Die Antragsgegnerin hat in ihrem Internetauftritt unter Verstoß gegen § 6 TDG keine Angaben zu ihrem Namen, ihrer ladungsfähigen, postalischen Adresse, ihrer Gesellschaftsform und ordnungsgemäßen Firmierung sowie zu vertretungsberechtigten Personen oder gar zu ihrer Handelsregistereintragung gemacht. Zu diesen Angaben gelangte der Nutzer erst in mehreren Schritten.

Die Entscheidung

Die Antragsgegnerin verstößt mit ihrem Internetauftritt gegen §§ 6,3 Ziffer 5 TDG. Sie ist als geschäftsmäßige Teledienstanbieterin verpflichtet, die allgemeinen Informationspflichten zu erfüllen, wobei diese Informationen „leicht erkennbar, unmittelbar erreichbar und ständig verfügbar“ zu halten sind. Dies ist nicht gegeben, wenn der Nutzer erst durch Anklicken auf mehreren Seiten auf der vierten Web-Site die Informationen erhält.

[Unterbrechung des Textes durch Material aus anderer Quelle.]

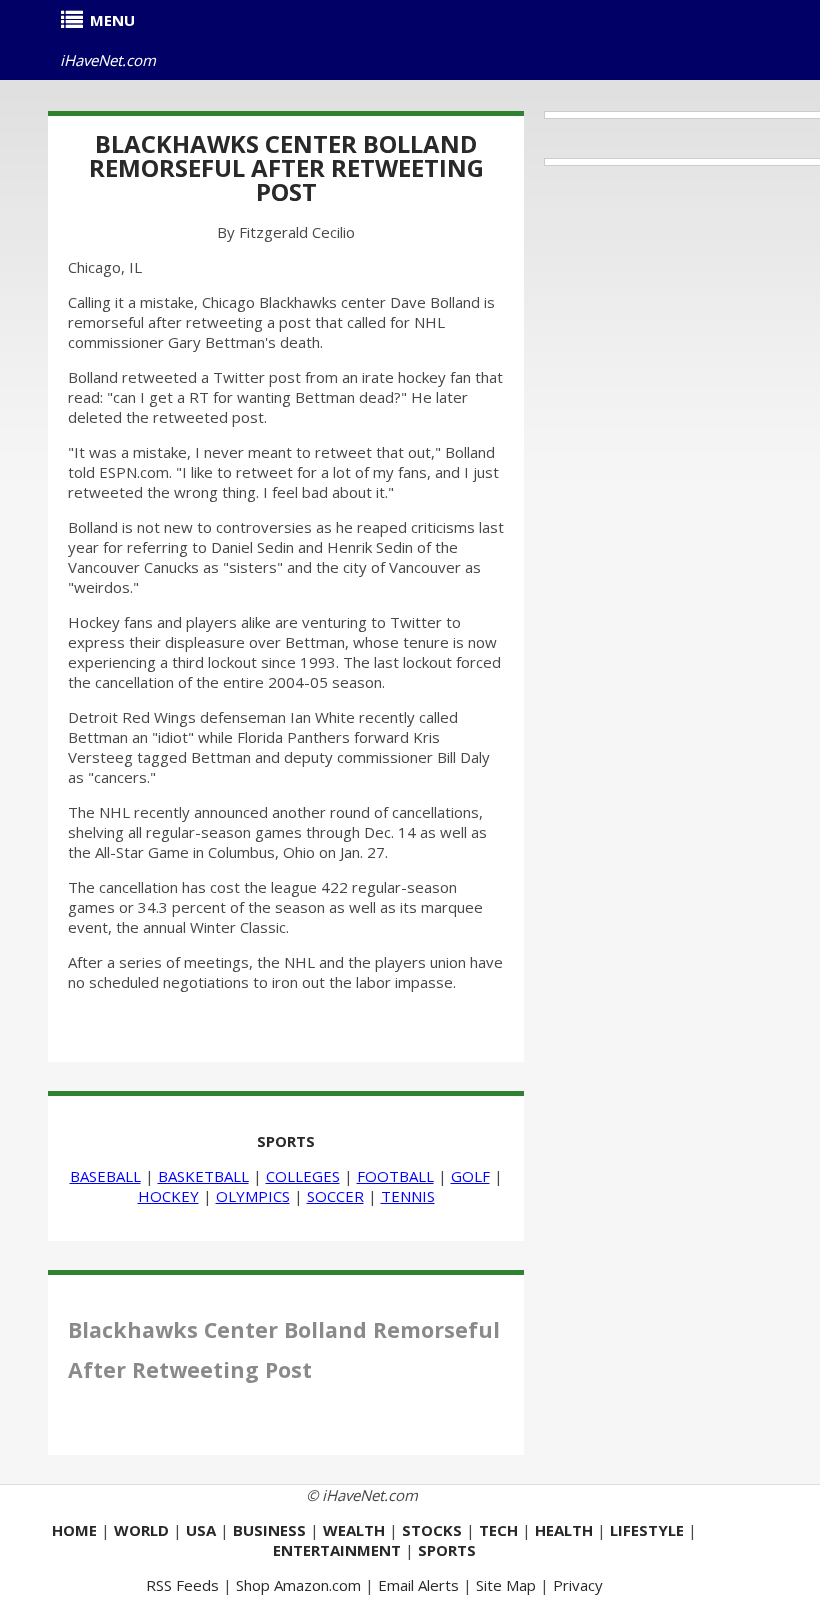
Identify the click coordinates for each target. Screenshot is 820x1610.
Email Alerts (418, 1585)
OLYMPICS (253, 1196)
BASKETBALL (203, 1176)
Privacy (578, 1585)
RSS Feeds (182, 1585)
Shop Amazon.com (298, 1585)
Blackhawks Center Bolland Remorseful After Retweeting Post (286, 167)
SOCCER (335, 1196)
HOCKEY (168, 1196)
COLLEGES (303, 1176)
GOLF (470, 1176)
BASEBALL (105, 1176)
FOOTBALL (395, 1176)
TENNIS (408, 1196)
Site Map (506, 1585)
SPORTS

Dieser Verstoß ist zugleich ein Verstoß gegen § 1 UWG. Die oben genannten Informations- und Impressumspflichten nach dem Teledienstgesetz sind Verbraucher schützende Regelungen und haben damit wettbewerbsrechtlichen Charakter, so dass eine gegen sie verstoßende Wettbewerbshandlung unter dem Aspekt der Erlangung eines ungerechtfertigten Wettbewerbsvorsprung sittenwidrig ist.

Konsequenzen

Die Anwendbarkeit des UWG auf die Impressumspflicht führt für Unternehmen zu erheblich höheren Risiken, da bei Wettbewerbsverstößen der potentielle Kreis von Klägern größer und die gesetzlichen Vorschriften in Hinblick auf Beseitigung und Unterlassung ( § 8 UWG) sowie Schadenersatzfolgen (§ 9 UWG) bis hin zur Gewinnabschöpfung (§ 10 UWG) weitreichender sind. Konkurrenten aber auch Wettbewerbsvereine können mit Abmahnungen und Unterlassungsklagen gegen die Homepagebetreiber vorgehen.

Auf die sorgfältige Erstellung und Platzierung eines Impressums muss daher gerade auch wegen der Anwendbarkeit des UWG gesteigerten Wert gelegt werden.